**SOURCE DOCUMENT**
So far, some of my favorite suggestions include:

- Give all Red Blooded Americans a pair of Truck Nuts for their F150’s!
- scratch backwards B into own face
- be more gay
- eat shit and die

The best part is that anybody can propose “solutions” and post them on this site.

I think you know what to do.

Posted by Jake on November 11, 2008 10:32 pm

November 4, 2008

OBAMA WINS!

I’m going to go ahead and call the election for Obama at 11:37am PST.

Eh, who cares if I’m wrong, I’m just a blogger.

Posted by Jake on November 4, 2008 11:38 am

November 3, 2008

Show Aborted

I actually recorded a short podcast this morning, but it was so scattershot and disorganized that I decided not to waste you guys’ time by uploading it and encouraging you to listen. I’ll put together something better post-election.

Speaking of the election, I’d say that Californians should get out there and vote against Prop 8. That’s the one that says that gay people aren’t really human, and therefore don’t deserve the right to get married that real humans do. That’s not actually written anywhere in the text of the bill, but that’s the ugly, unspoken core of it. If you’re against the dehumanization of your fellow man, this is a bill you want fucking killed. And sadly, the polls say that this one will be very close, thanks to the dark forces of Jesus.

**WHAT THIS EXERCISE ASKS**
(a) Please quote the blog excerpt about the 2008 election between "Speaking of the" and "forces of Jesus.", inclusive.
(b) Continue the blog excerpt about the 2008 election from its final sentence.

**Saved entries**

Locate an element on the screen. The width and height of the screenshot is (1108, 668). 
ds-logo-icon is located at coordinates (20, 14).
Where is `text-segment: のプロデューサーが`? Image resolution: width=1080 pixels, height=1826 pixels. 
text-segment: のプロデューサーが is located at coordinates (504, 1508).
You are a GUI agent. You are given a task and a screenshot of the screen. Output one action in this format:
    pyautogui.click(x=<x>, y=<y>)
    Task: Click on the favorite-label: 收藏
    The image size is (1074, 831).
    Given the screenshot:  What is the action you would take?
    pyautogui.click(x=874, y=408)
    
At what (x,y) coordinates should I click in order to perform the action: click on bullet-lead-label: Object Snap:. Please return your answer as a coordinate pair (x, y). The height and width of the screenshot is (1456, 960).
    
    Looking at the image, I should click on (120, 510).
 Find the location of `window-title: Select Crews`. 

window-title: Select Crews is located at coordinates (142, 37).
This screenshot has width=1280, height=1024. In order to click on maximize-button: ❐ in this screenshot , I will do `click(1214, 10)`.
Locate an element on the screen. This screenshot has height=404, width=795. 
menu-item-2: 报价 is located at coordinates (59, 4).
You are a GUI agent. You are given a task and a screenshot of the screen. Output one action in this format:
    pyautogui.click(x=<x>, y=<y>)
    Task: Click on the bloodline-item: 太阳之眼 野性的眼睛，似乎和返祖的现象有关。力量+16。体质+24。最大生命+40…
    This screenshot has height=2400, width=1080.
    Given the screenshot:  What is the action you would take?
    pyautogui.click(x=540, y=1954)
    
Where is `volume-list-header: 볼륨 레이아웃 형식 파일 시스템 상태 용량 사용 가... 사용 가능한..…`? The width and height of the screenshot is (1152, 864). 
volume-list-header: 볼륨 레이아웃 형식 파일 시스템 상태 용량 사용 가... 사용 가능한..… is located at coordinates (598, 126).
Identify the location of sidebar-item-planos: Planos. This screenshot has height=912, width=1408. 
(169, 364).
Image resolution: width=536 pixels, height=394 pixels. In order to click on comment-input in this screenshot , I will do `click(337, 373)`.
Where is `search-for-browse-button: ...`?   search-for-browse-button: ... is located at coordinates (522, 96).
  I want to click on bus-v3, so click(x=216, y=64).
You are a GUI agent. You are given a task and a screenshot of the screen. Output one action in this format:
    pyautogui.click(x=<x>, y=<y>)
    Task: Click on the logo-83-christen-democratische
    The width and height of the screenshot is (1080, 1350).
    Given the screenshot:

**REPLIES**
(a)
Speaking of the election, I’d say that Californians should get out there and vote against Prop 8. That’s the one that says that gay people aren’t really human, and therefore don’t deserve the right to get married that real humans do. That’s not actually written anywhere in the text of the bill, but that’s the ugly, unspoken core of it. If you’re against the dehumanization of your fellow man, this is a bill you want fucking killed. And sadly, the polls say that this one will be very close, thanks to the dark forces of Jesus.

(b)
As for the rest of it, y’all know that things are going to be grim in the future, no matter which guy is elected president. You can’t expect to be saved by the government, corporate America, the media, technology, “hope” or “change”. All we’ve really got is each other, and we’re a mixed bag at best. Many of us are going to have to lean on each other hard just to get through the coming months and years, so let’s do our best to take care of each other.

Posted by Jake on November 3, 2008 9:32 am

October 19, 2008

LMB Radio 10-19-08

LMB Radio 10-19-08

I’m actually going to try to do a short show every week now. We’ll see how that goes. My track record these past few years have been… not good.

Mostly me talking about Campaign 2008 and American electoral politics in general. It’s one big culture war, basically. Also, one song by the new Zack de le Rocha project, “One Day as a Lion”.

Posted by Jake on October 19, 2008 10:03 pm

September 25, 2008

Lazy Youtube Request

I have this great idea for an anti-McCain “ad”, but I have no time and no video editting equipment to make it. If anyone’s interested, drop me a line and I’ll spill.

Posted by Jake on September 25, 2008 5:41 pm

Saved

I do love the Bush economic bailout plan. “We’re gonna take $700 billion and give it to this guy. He’s real smart. He’ll fix it.”

That is really, really, really not a plan. A plan has a “and then we’re gonna to this” and a “and next we’ll do this”, and sometimes a “and if that part doesn’t work, then we’ll do this other thing instead.” A plan involves planning, with beginnings and middles and ends. “We’re gonna give this guy $700 billion” is missing quite a few steps.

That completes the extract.